Were you aware that, in 1996, cocreator of South Park Trey Parker directed a film called For Goodness Sake on the subject of race in American life? Dennis Prager and Larry Elder host, and, though it’s rough around the edges, many of the vignettes – remember, this film was made when noted American Aboriginal Elizabeth Warren was still teaching Bankruptcy at Harvard Law School – are bitingly true today.
Watching this, and reading the comments on YouTube and in various places where it has been posted, suggests that the video resounds with what most people normal people believe about the left’s identity politics: that they represent a poisonous pill. Worth watching !
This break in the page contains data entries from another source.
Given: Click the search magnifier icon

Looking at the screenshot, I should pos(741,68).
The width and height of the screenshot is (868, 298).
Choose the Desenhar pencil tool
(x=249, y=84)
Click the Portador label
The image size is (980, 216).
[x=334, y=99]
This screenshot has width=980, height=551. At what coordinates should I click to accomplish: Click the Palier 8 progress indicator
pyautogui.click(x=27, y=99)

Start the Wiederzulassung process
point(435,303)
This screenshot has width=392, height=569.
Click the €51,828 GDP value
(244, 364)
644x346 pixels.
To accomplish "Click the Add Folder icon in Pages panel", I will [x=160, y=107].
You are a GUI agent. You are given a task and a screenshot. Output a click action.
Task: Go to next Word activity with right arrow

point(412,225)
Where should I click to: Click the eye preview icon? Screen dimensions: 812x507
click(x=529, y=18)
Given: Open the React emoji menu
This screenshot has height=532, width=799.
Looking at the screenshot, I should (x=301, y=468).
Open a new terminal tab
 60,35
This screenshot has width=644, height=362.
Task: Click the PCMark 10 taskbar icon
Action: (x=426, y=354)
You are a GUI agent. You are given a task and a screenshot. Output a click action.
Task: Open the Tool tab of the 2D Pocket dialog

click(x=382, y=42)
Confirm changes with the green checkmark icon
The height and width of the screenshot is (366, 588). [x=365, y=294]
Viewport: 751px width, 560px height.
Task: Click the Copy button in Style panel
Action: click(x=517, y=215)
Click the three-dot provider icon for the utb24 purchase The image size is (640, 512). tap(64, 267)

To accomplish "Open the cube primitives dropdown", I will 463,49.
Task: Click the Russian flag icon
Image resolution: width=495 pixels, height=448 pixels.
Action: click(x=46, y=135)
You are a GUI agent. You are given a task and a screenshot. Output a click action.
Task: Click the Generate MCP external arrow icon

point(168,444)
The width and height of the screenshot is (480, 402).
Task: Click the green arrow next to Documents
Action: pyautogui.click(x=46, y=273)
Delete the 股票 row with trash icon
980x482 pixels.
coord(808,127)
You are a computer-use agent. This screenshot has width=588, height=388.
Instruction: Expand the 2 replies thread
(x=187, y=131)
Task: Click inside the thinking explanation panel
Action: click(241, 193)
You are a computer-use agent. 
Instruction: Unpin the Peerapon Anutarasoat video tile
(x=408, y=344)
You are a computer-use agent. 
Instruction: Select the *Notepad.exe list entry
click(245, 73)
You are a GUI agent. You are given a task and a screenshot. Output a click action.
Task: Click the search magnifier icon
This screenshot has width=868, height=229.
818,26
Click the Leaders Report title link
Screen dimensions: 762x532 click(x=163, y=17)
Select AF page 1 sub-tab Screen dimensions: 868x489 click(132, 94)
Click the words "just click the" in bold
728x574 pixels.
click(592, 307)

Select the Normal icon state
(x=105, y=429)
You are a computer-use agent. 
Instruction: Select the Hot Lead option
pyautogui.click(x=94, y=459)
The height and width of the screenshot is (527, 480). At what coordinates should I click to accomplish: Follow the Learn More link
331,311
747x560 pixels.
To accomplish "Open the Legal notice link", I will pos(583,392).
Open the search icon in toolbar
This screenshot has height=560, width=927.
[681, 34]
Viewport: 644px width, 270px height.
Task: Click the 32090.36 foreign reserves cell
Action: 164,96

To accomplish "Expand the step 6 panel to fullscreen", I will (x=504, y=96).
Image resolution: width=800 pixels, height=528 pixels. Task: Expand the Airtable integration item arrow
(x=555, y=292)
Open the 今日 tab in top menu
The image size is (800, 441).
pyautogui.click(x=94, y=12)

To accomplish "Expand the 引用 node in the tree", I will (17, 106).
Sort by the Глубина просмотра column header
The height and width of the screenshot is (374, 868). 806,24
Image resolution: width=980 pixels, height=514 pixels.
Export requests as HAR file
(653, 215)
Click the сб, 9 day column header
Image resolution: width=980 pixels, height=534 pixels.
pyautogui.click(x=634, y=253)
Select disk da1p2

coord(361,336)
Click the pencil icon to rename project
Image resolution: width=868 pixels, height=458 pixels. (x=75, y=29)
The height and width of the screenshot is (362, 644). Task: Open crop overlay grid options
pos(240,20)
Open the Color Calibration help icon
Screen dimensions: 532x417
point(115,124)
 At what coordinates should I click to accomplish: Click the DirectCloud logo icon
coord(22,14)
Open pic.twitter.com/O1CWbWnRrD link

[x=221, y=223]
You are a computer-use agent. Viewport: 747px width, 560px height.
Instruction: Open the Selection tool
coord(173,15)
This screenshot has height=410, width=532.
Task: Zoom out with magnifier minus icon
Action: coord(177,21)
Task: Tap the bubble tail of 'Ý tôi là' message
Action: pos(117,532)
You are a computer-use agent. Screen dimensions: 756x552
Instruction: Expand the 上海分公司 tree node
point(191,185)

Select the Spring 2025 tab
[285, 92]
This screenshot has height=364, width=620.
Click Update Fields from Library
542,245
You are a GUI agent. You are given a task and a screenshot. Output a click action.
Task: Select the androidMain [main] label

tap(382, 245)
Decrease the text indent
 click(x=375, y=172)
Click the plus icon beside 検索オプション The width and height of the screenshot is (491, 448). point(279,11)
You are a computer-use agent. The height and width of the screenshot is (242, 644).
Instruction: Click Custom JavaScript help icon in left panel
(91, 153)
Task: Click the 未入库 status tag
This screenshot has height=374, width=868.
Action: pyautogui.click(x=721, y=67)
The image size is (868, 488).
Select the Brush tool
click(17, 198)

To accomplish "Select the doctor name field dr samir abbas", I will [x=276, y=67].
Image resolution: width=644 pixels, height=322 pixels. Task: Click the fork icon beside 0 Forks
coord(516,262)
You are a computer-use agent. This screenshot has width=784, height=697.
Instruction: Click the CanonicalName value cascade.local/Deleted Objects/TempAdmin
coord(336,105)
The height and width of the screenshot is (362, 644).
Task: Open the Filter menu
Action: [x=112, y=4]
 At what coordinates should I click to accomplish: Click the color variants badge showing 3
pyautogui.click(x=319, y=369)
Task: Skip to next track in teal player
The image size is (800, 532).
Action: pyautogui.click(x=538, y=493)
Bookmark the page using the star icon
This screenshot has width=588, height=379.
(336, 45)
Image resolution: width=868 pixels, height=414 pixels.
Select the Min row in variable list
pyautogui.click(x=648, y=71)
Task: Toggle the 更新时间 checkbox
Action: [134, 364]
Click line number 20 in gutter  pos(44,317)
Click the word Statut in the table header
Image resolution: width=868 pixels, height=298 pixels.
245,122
Here individuals of all nations are melted into a new race of men, whose labours and posterity will one day cause great changes in the world. J. Hector St. John de Crèvecoeur,
Letters from an American Farmer, 1782
You might also read Roger Kimball, typically excellent on this subject or, if I may borrow from a source of Roger’s, Gertrude Himmelfarb, who in The Roads to Modernity: The British, French, and American Enlightenments (2004), tells this story from the presidency of Jefferson, who is famously known as having said “[i]t does me no injury for my neighbor to say there are twenty gods or no god. It neither picks my pocket nor breaks my leg.”
As Himmelfarb puts it:
On his way to church one Sunday, Jefferson was met by a friend.
“You going to church Mr. J. You do not believe a word in it.”
“Sir [Jefferson replied], no nation has ever yet existed or been governed without religion. Nor can be. The Christian religion is the best religion that has been given to man and I as chief Magistrate of this nation am bound to give it the sanction of my example. Good morning Sir.”